Neil Druckmann est très ambitieux pour les titres Naughty Dog
Jason Schreier du célèbre journal Kotaku a interrogé plusieurs développeurs du studio en mars dernier, et chacun indique une surcharge de travail qui les pousse à travailler jusqu’à… 100 heures par semaine. “Le studio embauche ses développeurs sur leur degré de motivation, car il recherche des personnes capables d’effectuer de nombreuses heures supplémentaires”, confesse un employé. “Les reports imposés jusqu’ici (TLOU 2 a été reporté trois fois, NDLR) n’étaient pas effectués pour soulager notre charge de travail, au contraire. Ils (les directeurs du studio) voulaient à tout prix que l’on garde le rythme”, indique un autre. A l’annonce du 2e report, Neil Druckmann, devenu vice-président du studio en 2018 après une série de départs volontaires, avait déploré que TLOU 2 n’était pas à la hauteur des autres productions de Naughty Dog : “Nous aurions souhaité pouvoir prévoir la quantité d’améliorations dont nous avions besoin, mais la taille et la portée de ce jeu ont eu raison de nous. Nous détestons décevoir nos fans et pour cela, nous sommes désolés.”

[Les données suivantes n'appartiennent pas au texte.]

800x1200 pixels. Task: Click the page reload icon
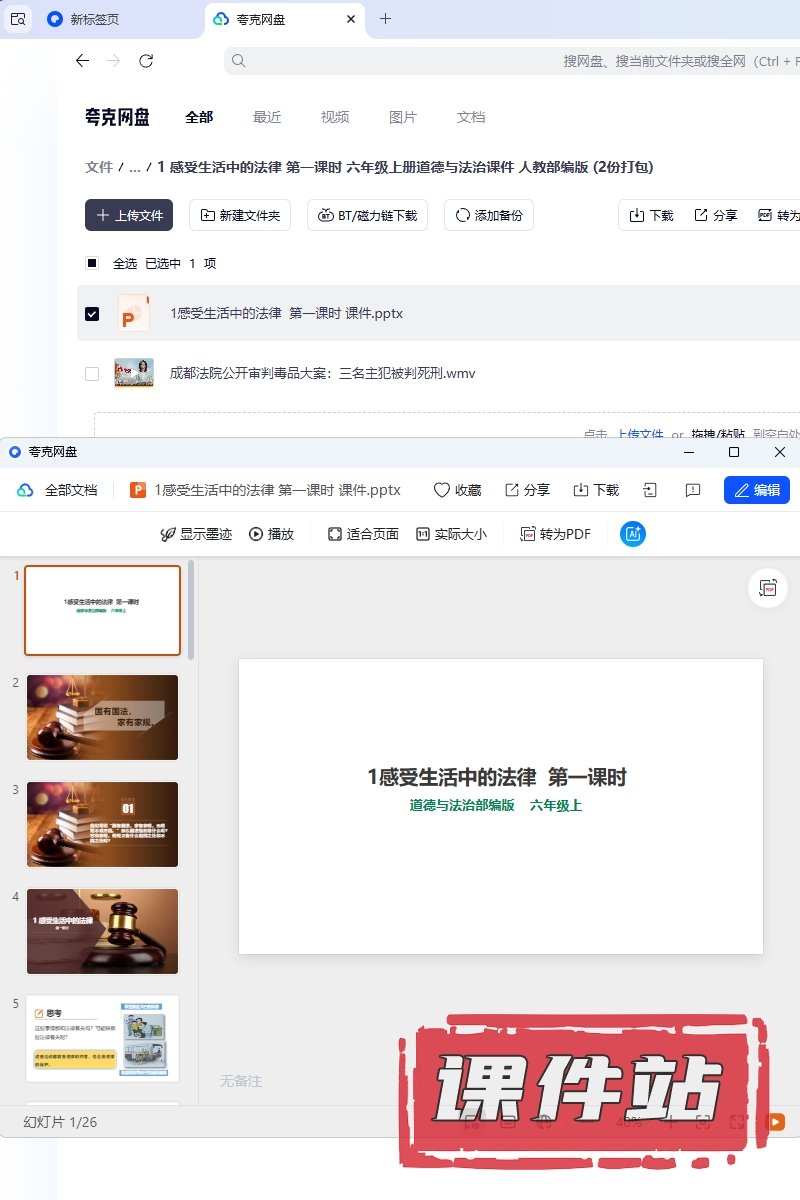[x=146, y=61]
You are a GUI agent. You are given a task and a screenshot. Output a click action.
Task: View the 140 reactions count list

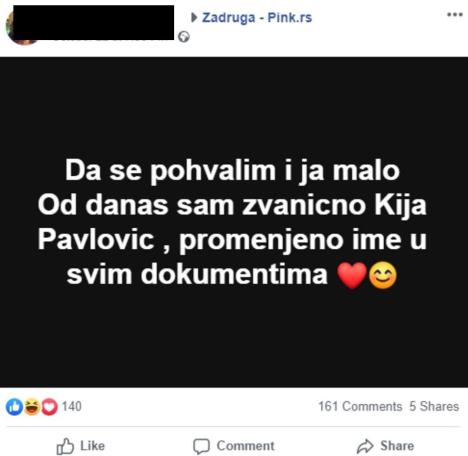click(72, 406)
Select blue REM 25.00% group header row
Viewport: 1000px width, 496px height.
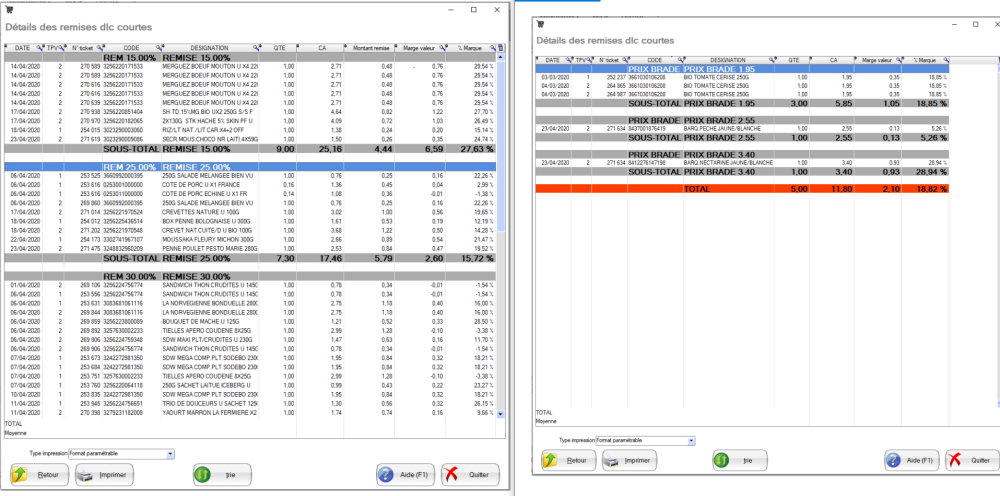(250, 165)
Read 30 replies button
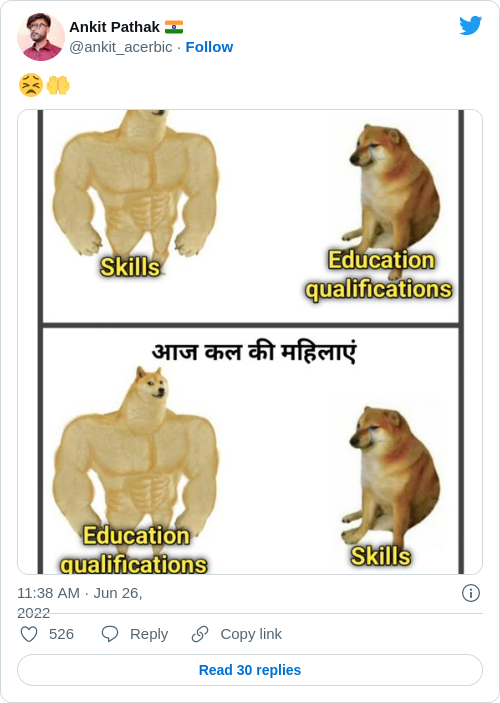The width and height of the screenshot is (500, 703). (x=250, y=670)
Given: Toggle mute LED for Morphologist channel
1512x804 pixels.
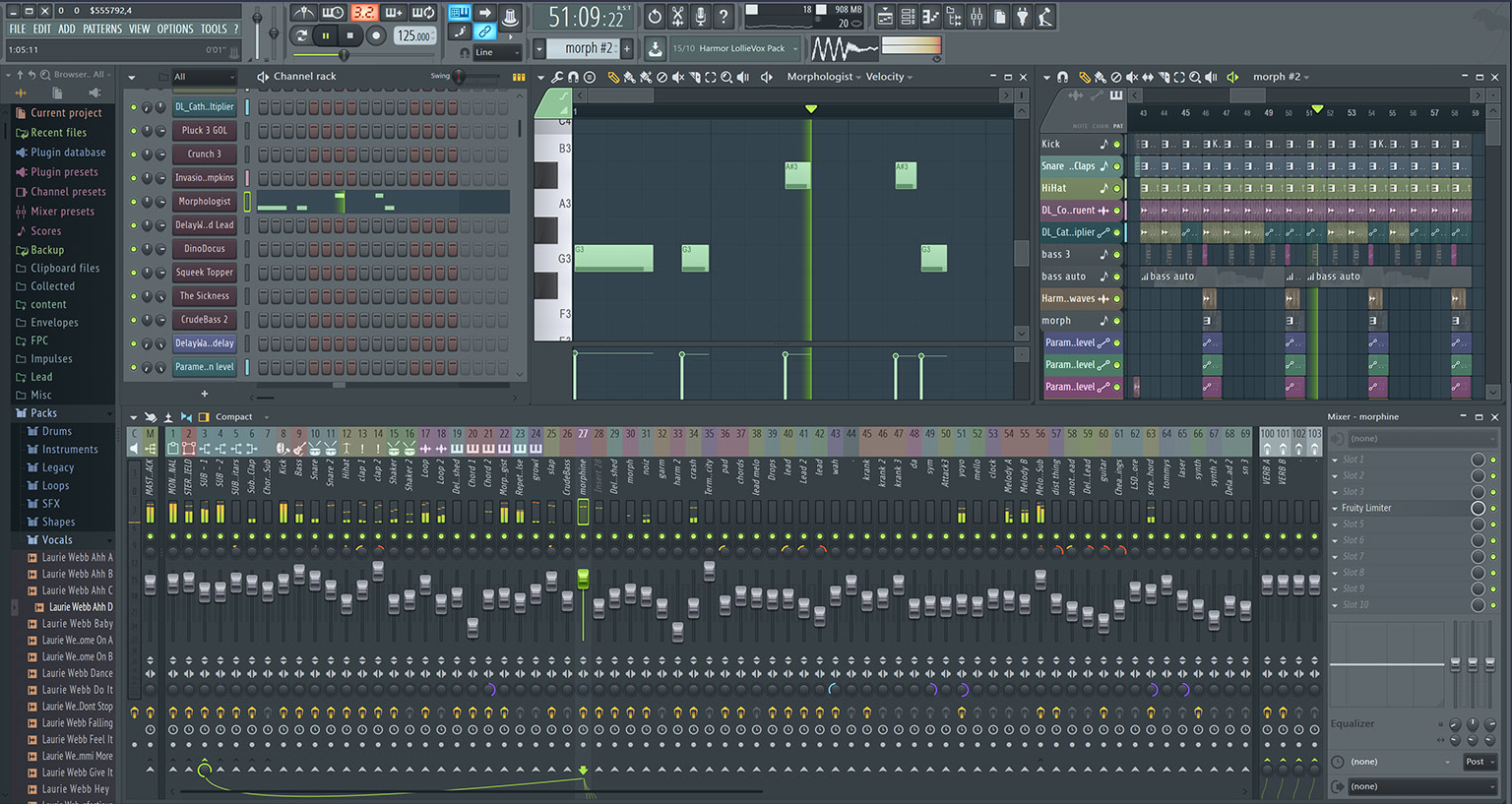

Ce crunch aurait été la cause de la massive fuite du scénario, qui s’est produite dans la nuit de dimanche à lundi. Si, pour l’instant, son auteur n’a pas été identifié, les captures d’écran diffusées ça et là montre l’affichage d’outils de pré-production, preuve qu’il fait partie de l’équipe de développement.
Les ventes de The Last of Us Part II souffriront-elles de ces polémiques ? En 2018, Battlefield V, portant sur la Seconde Guerre Mondiale, avait enregistré les plus faibles ventes de l’histoire de la saga en raison d’une bande-annonce présentant des femmes soldats et des éléments anachroniques. Contrairement à Red Dead Redemption 2, titre de Rockstar Games “crunché” tout sauf inclusif, qui a été vendu à plus de 35 millions d’exemplaires.